> SET EXERCISE
Copy the passage of the debate excerpt that starts with the words containing "Untrue, most non" and ends with "working in retail?", substituting "junk" for "crap".

Not that any of this matters, as the main point of contention is that most non-fiction is in fact not trash. Ad that most of what people read is in fact not trash.

Untrue, most non fiction is trash, and the majority of what people read is trash. You're not really seeing academic stuff flying off the shelf at Barnes and Nobel. It's either a book by dog the bounty hunter, self help gurus, pop culture celebrities making tell all sorts auto biographies. Most of it is in fact crap. If you want to affirm it's mostly high quality material, start a debate with you as the proposition and challenge me on this very topic.


What's wrong with working in retail?
It's really more your salary than anything. I guess if you owned the business you'd be fine, but making your wage at your age tells me you don't have much room to move.

Retail isn't really dead end. There is a lot of upward mobility, but that's kind of beside the point. People value stuff differently, and some people place an extremely low value on money, or status.

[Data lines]
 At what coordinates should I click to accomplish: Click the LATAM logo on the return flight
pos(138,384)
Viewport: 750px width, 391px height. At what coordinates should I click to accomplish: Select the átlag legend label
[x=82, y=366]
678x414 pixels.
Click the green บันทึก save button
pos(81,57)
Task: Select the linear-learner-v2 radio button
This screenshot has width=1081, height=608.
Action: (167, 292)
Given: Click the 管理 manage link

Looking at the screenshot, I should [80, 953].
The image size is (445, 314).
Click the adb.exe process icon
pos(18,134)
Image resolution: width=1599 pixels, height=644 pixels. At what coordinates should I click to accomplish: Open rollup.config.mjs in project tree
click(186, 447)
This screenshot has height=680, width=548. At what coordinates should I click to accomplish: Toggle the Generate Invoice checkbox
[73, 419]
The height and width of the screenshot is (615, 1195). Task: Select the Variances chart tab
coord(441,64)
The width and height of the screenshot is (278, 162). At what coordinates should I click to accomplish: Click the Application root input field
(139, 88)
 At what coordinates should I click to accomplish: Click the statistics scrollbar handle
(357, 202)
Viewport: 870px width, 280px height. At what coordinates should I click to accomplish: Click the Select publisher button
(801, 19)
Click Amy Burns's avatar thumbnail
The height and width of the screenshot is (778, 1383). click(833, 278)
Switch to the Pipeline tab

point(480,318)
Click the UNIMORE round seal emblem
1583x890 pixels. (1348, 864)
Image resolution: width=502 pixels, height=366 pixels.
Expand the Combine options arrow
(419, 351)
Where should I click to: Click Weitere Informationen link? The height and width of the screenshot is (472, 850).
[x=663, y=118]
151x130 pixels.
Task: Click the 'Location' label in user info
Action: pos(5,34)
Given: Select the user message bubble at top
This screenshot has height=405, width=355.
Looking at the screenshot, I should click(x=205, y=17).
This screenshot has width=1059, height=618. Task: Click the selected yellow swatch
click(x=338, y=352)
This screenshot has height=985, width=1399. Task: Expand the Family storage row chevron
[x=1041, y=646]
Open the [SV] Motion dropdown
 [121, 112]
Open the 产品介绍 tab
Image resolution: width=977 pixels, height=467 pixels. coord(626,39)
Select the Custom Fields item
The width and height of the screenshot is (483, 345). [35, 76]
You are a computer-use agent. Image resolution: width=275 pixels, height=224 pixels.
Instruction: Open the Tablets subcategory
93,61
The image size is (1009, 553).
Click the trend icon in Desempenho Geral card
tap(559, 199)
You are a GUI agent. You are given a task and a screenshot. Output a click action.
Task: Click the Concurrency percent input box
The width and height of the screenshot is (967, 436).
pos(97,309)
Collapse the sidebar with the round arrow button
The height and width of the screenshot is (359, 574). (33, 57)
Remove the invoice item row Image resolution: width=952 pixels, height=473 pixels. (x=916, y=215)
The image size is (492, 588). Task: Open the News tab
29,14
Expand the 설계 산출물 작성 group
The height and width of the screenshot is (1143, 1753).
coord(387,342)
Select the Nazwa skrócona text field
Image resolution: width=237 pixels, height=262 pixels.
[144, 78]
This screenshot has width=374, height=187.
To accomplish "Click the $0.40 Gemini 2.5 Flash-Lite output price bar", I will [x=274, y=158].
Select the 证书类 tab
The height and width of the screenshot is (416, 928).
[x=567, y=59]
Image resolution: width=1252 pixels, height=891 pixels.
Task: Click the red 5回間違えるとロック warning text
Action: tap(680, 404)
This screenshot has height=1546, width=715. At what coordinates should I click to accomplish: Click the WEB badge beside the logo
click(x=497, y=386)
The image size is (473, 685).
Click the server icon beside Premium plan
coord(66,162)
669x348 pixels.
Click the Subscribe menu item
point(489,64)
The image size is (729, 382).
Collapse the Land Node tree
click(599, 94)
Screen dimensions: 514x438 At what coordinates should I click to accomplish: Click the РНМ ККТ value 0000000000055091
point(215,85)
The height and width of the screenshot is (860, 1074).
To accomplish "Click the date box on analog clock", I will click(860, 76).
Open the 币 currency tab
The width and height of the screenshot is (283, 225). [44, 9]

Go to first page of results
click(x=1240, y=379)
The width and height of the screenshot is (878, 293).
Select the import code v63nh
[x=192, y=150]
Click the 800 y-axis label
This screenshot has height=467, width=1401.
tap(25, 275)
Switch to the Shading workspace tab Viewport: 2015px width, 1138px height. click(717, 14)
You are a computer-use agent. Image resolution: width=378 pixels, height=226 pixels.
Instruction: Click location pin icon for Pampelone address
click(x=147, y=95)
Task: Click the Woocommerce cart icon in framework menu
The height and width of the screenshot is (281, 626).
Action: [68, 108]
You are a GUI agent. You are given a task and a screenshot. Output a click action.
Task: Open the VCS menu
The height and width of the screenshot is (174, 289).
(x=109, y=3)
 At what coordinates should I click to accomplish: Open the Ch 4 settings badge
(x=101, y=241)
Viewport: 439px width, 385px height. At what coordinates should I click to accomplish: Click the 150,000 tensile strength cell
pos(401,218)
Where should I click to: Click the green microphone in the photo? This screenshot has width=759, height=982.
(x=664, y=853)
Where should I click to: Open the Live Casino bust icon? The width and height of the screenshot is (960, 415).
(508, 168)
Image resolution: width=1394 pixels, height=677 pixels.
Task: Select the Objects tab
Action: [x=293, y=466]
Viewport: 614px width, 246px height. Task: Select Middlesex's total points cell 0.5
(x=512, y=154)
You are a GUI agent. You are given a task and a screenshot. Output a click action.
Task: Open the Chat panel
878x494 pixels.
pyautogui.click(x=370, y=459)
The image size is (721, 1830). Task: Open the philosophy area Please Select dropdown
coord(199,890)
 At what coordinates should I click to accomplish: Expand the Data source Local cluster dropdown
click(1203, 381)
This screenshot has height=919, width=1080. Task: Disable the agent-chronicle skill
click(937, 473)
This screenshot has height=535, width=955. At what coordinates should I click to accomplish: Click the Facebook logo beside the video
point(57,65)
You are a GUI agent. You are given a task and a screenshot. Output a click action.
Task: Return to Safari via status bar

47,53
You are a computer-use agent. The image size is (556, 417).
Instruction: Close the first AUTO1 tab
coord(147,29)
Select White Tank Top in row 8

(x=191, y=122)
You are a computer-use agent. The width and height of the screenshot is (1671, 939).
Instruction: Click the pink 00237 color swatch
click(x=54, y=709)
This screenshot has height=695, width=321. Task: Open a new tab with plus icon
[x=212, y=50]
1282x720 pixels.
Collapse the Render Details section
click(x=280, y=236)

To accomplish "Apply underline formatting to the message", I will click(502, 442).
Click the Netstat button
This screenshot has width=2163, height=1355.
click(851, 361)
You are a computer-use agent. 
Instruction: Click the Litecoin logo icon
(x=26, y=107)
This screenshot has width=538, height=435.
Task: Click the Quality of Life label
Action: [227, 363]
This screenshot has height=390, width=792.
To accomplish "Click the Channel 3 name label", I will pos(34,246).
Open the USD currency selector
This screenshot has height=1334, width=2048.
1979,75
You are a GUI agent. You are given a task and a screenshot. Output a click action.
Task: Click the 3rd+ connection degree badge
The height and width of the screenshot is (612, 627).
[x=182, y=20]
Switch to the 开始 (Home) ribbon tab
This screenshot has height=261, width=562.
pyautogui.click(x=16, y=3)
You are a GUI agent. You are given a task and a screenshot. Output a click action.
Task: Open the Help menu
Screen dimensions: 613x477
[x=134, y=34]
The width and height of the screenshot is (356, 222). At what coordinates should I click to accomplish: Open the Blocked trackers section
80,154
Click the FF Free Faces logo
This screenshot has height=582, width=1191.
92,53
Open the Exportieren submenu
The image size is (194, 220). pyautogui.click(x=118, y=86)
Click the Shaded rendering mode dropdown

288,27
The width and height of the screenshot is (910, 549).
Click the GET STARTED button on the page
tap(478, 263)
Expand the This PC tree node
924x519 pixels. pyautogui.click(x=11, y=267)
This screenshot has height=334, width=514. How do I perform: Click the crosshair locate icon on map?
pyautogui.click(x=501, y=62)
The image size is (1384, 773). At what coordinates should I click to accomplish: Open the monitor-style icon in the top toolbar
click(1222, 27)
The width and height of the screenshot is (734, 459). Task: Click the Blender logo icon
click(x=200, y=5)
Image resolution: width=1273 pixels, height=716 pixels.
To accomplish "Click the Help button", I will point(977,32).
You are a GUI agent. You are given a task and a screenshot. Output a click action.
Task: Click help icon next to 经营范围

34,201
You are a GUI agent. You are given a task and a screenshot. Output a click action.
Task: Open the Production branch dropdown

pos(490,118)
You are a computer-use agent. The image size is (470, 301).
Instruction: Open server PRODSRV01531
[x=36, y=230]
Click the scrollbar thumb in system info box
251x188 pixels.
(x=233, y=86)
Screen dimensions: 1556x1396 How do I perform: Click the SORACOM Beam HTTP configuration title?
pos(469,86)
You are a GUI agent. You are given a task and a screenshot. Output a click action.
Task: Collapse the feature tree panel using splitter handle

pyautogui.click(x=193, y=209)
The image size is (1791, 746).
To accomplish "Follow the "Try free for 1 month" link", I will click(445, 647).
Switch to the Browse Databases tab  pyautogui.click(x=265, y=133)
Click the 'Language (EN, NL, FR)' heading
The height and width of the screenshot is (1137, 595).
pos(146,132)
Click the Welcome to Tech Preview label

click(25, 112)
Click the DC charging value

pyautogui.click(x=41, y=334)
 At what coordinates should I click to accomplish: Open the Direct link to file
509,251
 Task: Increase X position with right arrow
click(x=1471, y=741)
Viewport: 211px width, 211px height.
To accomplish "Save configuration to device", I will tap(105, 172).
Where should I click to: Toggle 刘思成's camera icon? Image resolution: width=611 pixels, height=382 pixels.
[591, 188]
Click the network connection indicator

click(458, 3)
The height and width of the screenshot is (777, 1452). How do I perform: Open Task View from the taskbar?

> CORRECT OUTPUT
Untrue, most non fiction is trash, and the majority of what people read is trash. You're not really seeing academic stuff flying off the shelf at Barnes and Nobel. It's either a book by dog the bounty hunter, self help gurus, pop culture celebrities making tell all sorts auto biographies. Most of it is in fact junk. If you want to affirm it's mostly high quality material, start a debate with you as the proposition and challenge me on this very topic.


What's wrong with working in retail?